**Exercise objective:** Arrange the lines from the one with "This screenshot has width=1257, height=635." through the end of the material as a numbered list, skipping blank lines and leaving out the pictures.

........

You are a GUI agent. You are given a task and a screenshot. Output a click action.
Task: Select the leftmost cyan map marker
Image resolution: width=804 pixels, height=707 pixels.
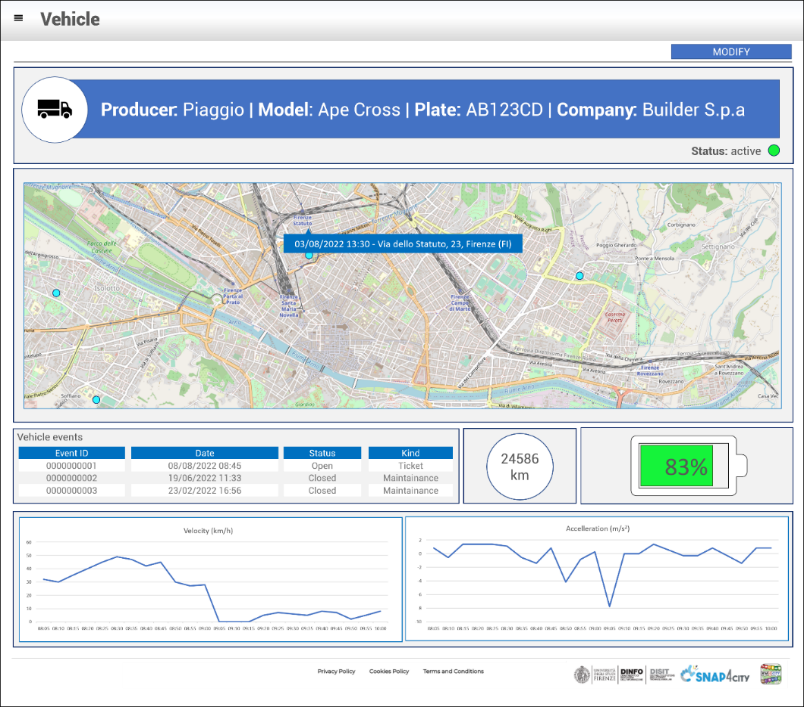tap(57, 293)
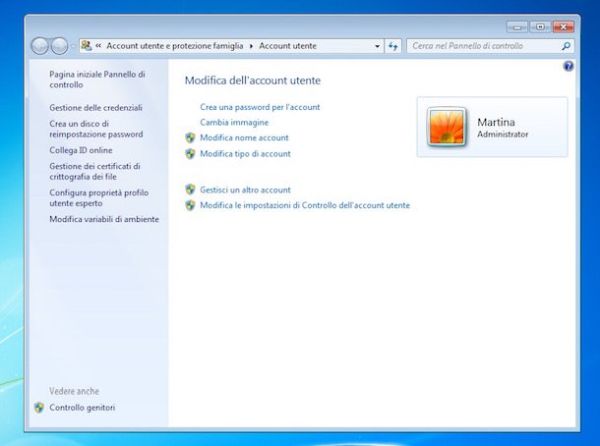The width and height of the screenshot is (600, 446).
Task: Open Crea una password per l'account
Action: pos(259,106)
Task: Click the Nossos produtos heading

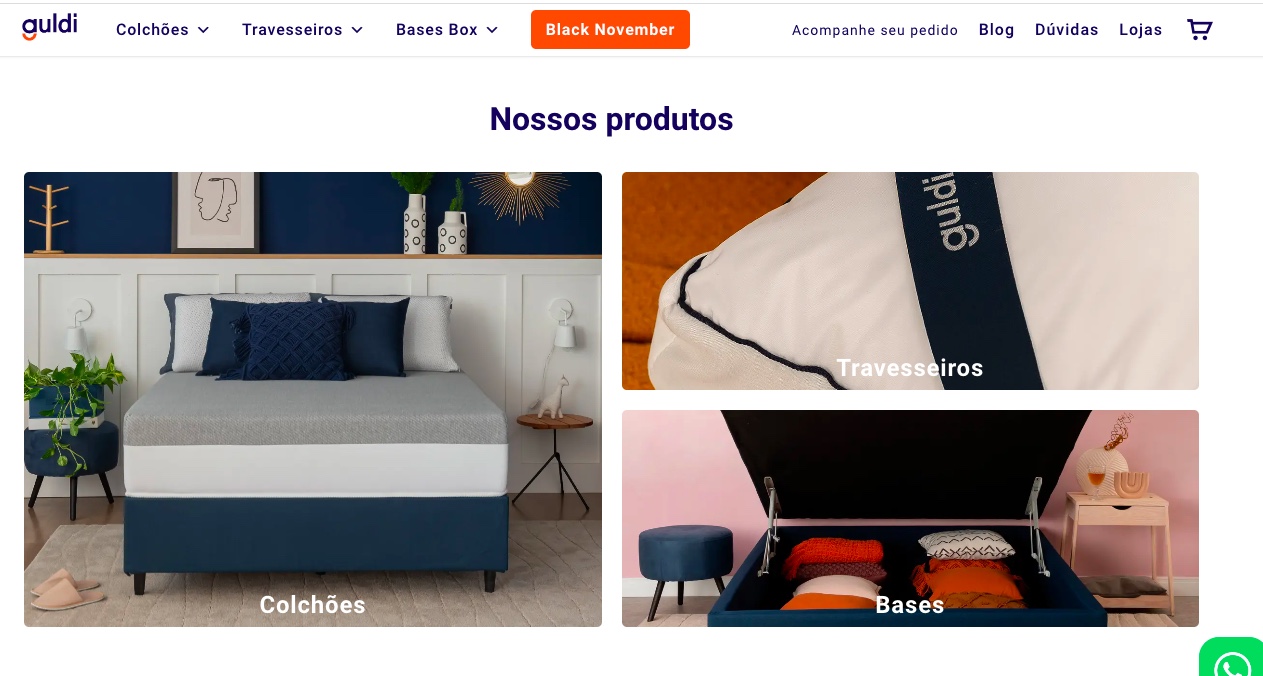Action: [611, 119]
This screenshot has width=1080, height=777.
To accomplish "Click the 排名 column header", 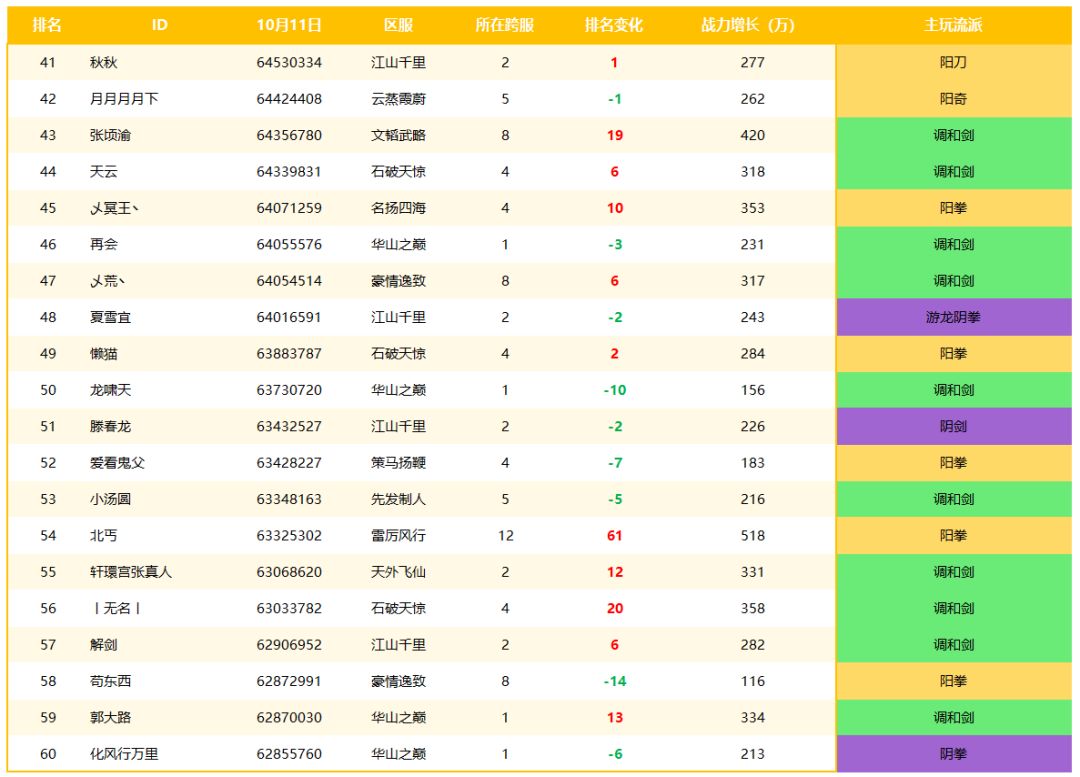I will [x=47, y=25].
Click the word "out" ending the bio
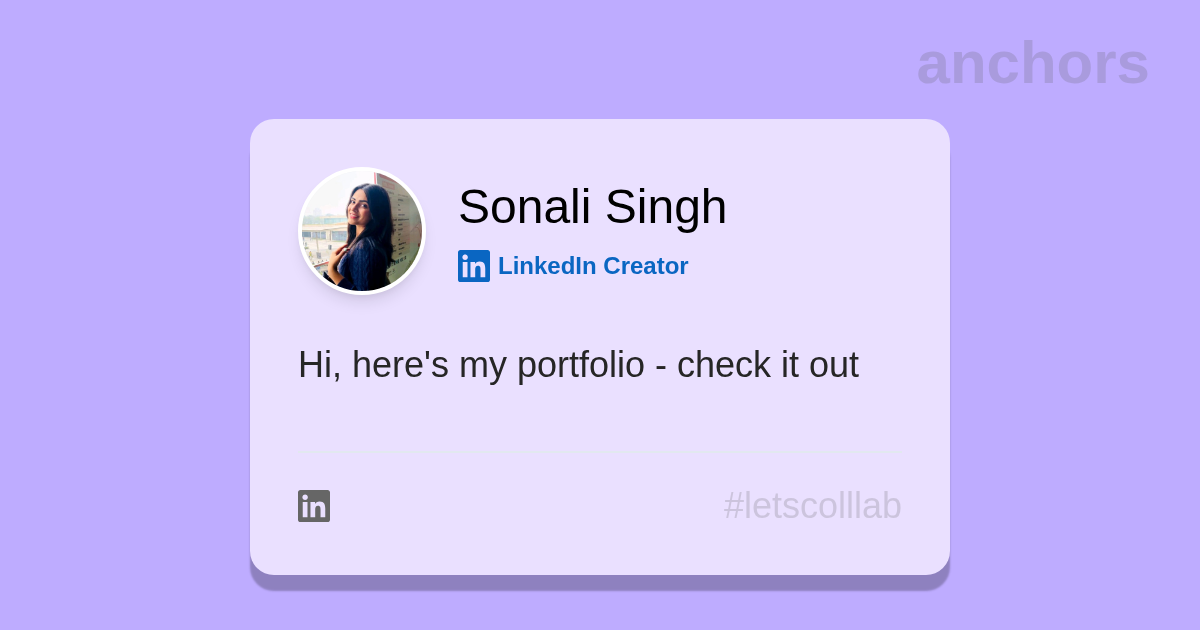 point(833,365)
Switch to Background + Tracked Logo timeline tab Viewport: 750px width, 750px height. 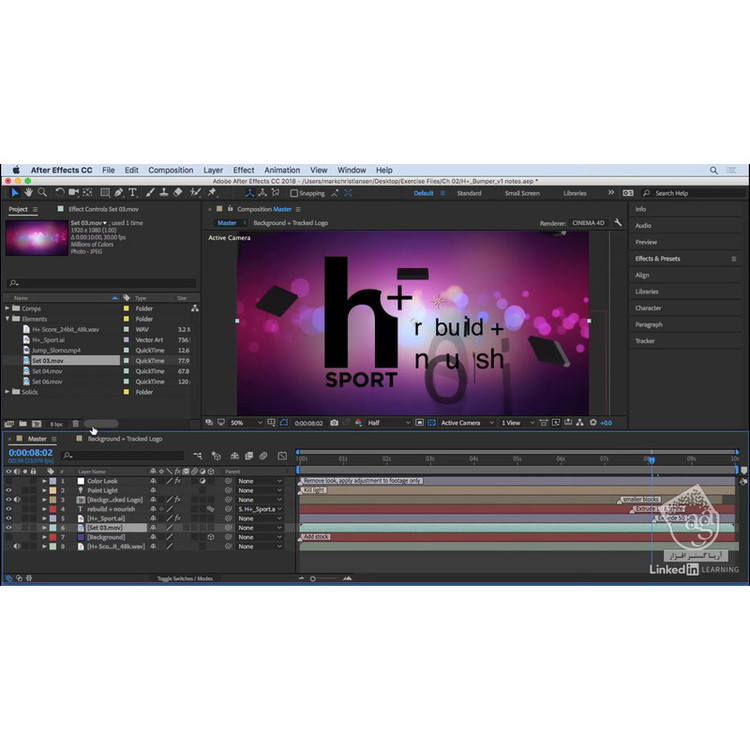pyautogui.click(x=124, y=439)
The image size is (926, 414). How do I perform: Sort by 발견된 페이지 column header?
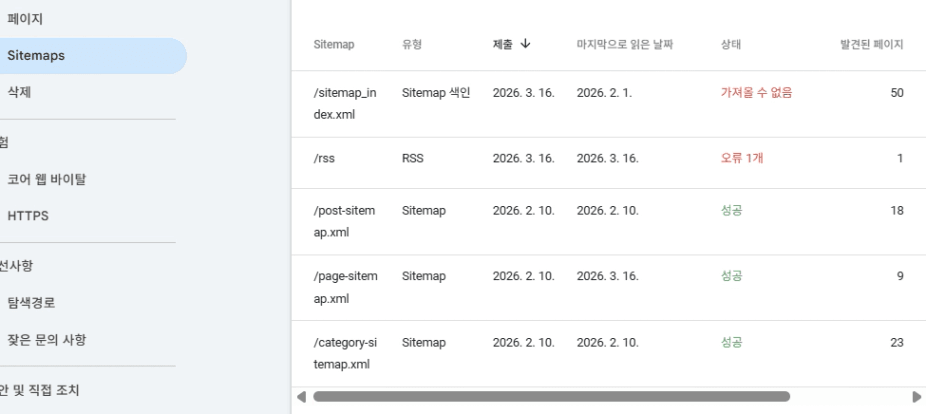(872, 44)
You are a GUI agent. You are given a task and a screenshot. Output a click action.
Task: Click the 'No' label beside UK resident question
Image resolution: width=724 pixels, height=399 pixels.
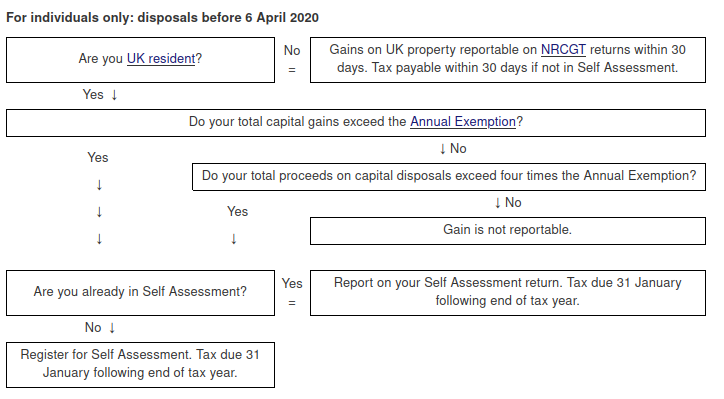click(292, 50)
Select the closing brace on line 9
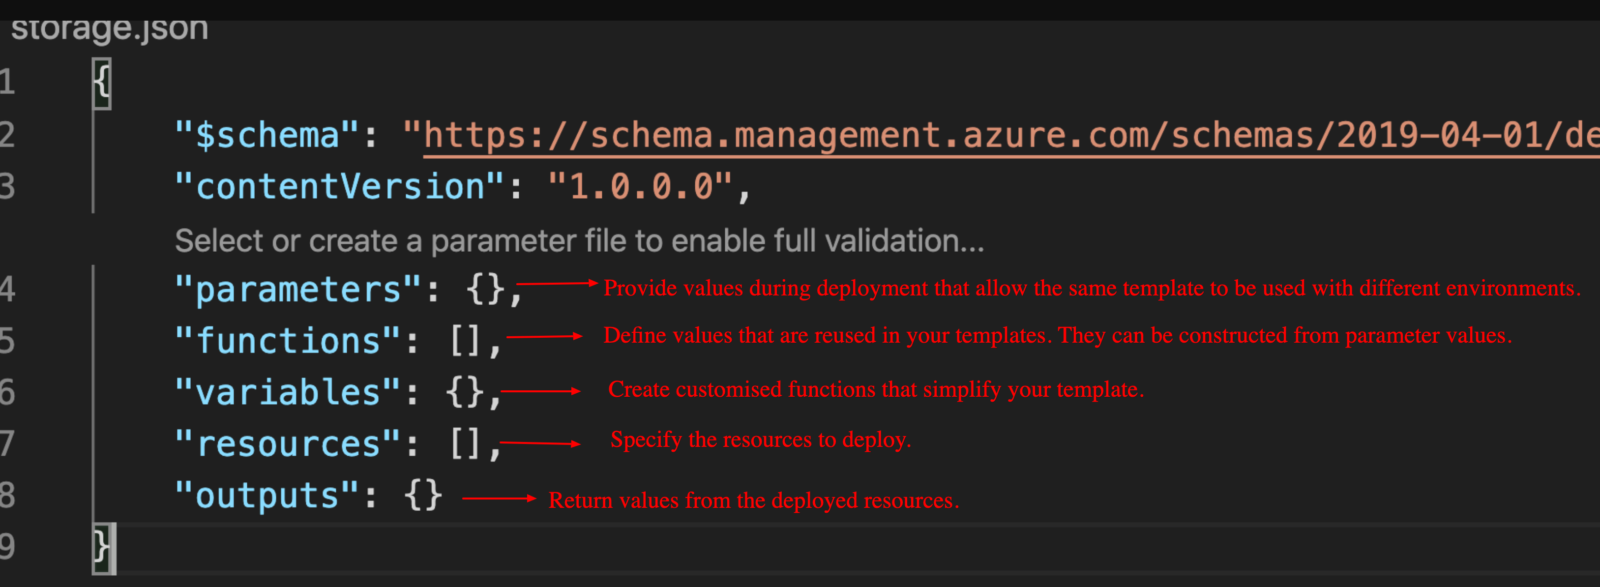 coord(103,548)
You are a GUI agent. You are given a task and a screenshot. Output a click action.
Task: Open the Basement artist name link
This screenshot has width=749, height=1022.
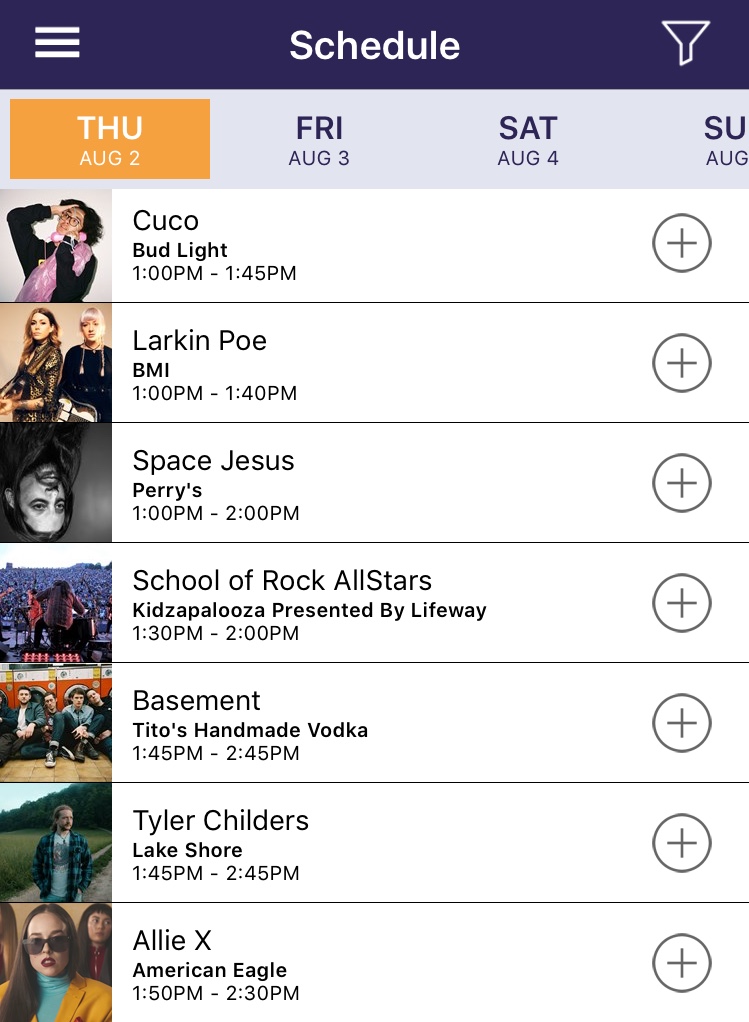coord(197,701)
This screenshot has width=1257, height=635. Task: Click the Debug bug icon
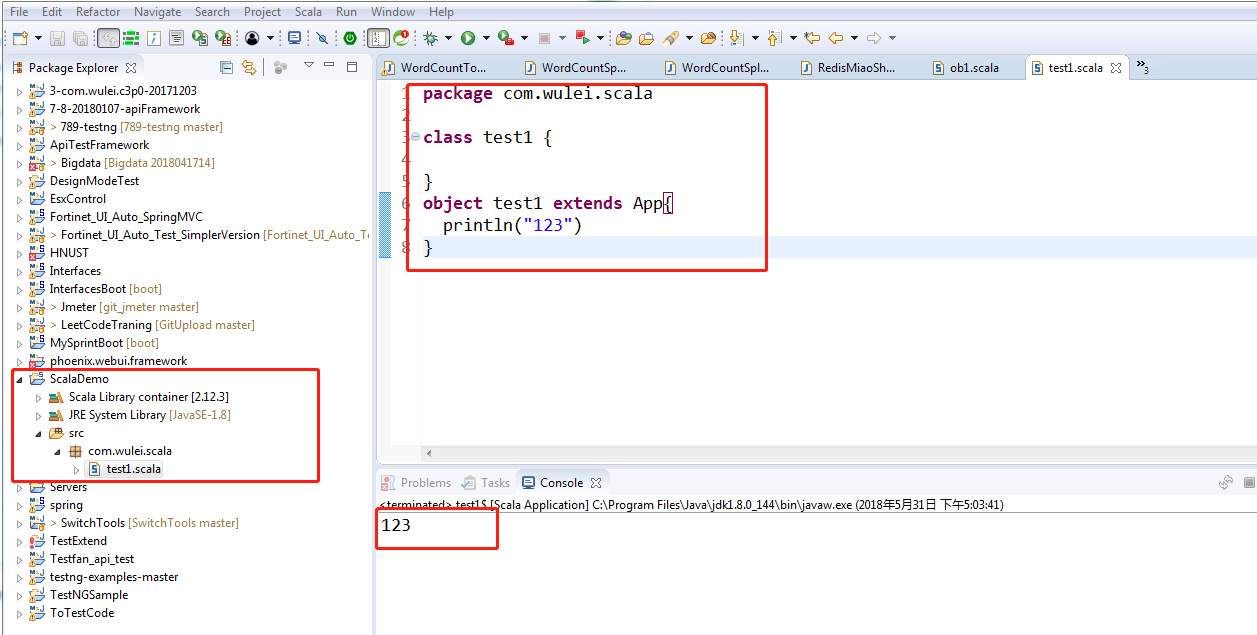coord(430,38)

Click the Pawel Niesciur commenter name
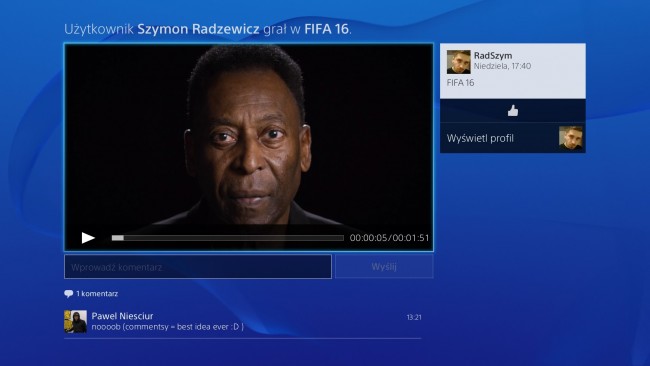click(122, 316)
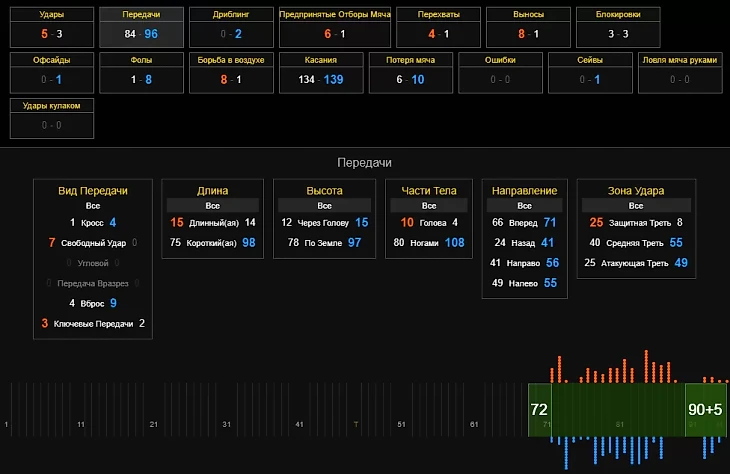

........

**Exercise output:**
1. This screenshot has width=1257, height=635. Task: Click the Debug bug icon
2. coord(430,38)
3. Click the Pawel Niesciur commenter name
4. click(122, 316)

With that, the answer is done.